La bête a terminé sa besogne, elle se met à reculer, méfiante, trapue sur ses appuis. Puis, dans ce même crissement d’ongles, ce-qu’est-devenu-Pok retourne vers sa galerie. Vers son repaire de sang.

Notre destin se résume désormais à une question de synchronisation, de rencontre entre deux points en mouvement. J’inspire une dernière fois. C’est maintenant ou jamais. Lorsqu’il arrive à mon niveau, je me laisse basculer vers l’avant.

La chute dure une fraction de seconde. Je m’écrase sur lui, fort de ma vitesse. Mes deux bras en arc de cercle s’enroulent autour de sa gorge.
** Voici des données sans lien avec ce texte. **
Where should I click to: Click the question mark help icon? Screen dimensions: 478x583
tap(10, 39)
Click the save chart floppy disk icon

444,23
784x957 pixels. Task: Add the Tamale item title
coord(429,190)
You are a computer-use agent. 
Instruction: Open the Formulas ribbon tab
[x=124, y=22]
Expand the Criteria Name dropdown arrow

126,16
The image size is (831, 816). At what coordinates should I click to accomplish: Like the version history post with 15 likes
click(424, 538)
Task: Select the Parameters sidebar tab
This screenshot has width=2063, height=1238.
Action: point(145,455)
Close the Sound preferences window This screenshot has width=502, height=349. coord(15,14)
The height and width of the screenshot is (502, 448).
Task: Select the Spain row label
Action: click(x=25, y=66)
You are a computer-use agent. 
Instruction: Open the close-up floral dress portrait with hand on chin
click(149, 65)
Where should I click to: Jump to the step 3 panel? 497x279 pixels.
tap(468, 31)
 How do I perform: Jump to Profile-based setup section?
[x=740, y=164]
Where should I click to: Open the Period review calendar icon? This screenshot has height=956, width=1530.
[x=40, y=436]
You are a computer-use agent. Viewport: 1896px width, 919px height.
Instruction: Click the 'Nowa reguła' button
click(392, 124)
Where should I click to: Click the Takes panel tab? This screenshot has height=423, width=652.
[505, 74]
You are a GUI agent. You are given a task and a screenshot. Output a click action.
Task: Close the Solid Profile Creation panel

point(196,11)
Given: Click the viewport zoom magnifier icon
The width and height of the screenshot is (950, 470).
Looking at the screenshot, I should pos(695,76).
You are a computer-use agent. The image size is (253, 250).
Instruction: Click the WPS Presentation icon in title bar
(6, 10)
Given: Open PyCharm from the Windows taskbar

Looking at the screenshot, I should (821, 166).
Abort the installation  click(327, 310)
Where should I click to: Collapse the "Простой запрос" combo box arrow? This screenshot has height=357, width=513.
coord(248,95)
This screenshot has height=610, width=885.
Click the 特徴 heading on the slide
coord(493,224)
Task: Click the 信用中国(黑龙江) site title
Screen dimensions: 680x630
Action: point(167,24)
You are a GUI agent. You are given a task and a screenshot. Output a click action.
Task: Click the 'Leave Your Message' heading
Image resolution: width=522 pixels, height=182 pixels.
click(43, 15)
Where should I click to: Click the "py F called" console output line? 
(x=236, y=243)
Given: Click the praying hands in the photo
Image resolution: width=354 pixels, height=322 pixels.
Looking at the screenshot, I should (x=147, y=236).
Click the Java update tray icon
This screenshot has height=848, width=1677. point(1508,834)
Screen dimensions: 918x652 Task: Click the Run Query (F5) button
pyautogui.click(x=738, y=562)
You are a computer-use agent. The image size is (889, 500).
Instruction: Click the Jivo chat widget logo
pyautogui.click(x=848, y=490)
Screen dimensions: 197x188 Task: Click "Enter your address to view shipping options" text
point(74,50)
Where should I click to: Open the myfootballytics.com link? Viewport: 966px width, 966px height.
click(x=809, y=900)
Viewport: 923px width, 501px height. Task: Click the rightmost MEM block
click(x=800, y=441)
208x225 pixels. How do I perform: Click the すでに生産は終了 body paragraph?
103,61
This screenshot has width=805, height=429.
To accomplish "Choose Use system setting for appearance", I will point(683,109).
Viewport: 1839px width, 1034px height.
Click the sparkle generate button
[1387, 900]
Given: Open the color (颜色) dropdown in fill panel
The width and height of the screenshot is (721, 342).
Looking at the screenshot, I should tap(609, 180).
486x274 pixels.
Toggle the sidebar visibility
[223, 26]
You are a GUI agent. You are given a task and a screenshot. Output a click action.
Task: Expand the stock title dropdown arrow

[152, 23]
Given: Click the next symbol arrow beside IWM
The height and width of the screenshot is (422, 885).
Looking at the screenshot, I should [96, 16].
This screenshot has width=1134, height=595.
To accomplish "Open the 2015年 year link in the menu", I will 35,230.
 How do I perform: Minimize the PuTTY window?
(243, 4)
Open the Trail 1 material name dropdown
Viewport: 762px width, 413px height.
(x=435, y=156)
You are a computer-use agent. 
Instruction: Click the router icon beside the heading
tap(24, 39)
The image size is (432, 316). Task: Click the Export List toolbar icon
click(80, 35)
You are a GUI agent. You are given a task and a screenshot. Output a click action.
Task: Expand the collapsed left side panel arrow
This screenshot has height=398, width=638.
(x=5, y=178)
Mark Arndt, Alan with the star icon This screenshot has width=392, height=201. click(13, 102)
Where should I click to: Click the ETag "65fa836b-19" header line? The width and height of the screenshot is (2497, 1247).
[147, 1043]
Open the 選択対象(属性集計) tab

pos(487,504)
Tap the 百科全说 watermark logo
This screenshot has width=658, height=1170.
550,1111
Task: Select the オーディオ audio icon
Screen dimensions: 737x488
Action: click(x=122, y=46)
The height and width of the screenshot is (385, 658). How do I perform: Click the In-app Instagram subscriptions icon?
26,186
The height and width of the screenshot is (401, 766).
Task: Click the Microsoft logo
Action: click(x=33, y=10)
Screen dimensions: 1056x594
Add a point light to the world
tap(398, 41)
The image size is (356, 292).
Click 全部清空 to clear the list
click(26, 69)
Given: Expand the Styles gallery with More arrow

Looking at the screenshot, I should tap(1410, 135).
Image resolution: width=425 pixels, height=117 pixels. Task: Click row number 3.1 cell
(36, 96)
Pok pousse un cri aigu de douleur lorsque nos corps culbutent sur le côté. J’ai entendu plusieurs os craquer. Je le ceinture par-derrière, mes jambes se sont repliées autour de son arrière-train, l’immobilisant au mieux. J’ai pourtant la sensation d’étreindre une anguille. L’animal se débat avec une hargne de taureau sauvage. Je hurle à ses oreilles, je le supplie d’arrêter le combat, de se laisser faire. Ma chaîne vient lui écraser la trachée. Je serre les maillons comme je serrais le granit, jadis. Dans le brouillard du combat, j’aperçois deux jambes devant nos corps emmêlés. Michel se dresse, je halète pour qu’il n’agisse pas mais je devine le coffre brandi au-dessus de sa tête, prêt à s’abattre. Nos carcasses fument dans l’effort, Pok distribue des coups de gueule, il veut me lacérer les joues, les mains, dans des grognements toujours plus graves, difficiles. Je plonge mon nez sur ses oreilles gris et bleu. Je veux l’accompagner jusqu’au bout, tandis que, lentement, sa poitrine pulsante se pose au sol, résignée, que sa queue se replie délicatement le long de ses cuisses, comme pour se réchauffer une dernière fois. J’ai envie de lâcher cette chaîne qui l’étouffe, de croire qu’il pourra redevenir mon animal, que notre rencontre a eu un sens, à tous les deux. C’est mon chien, c’est le souvenir de dix ans de ma vie. Alors que, de plus en plus, le précieux gaz quitte sa trachée, je suis en train de me tuer moi-même. J’explose en larmes. Toutes ces années où je n’ai jamais pleuré. Toute cette souffrance retenue au fond de mes entrailles. On me détruit de l’intérieur, m’arrachant ceux que j’aime les uns derrière les autres. Jusqu’où continuer à vivre ? Et pourquoi ?

Avant le dernier battement, je me renverse de l’autre côté et le regarde, les yeux dans les yeux. Avec une froideur effroyable, une dernière image se fige sur sa pupille inerte : celle de son propre maître, qui lui arrache la vie.

Son cœur s’arrête.

Ce-qu’est-devenu-Pok redevient Pok. Mon Pok.

La viande vit sur la viande, la vie sur la vie. Mon chien s’éteint tandis que se poursuit mon existence. C’est toujours ainsi depuis mon enfance.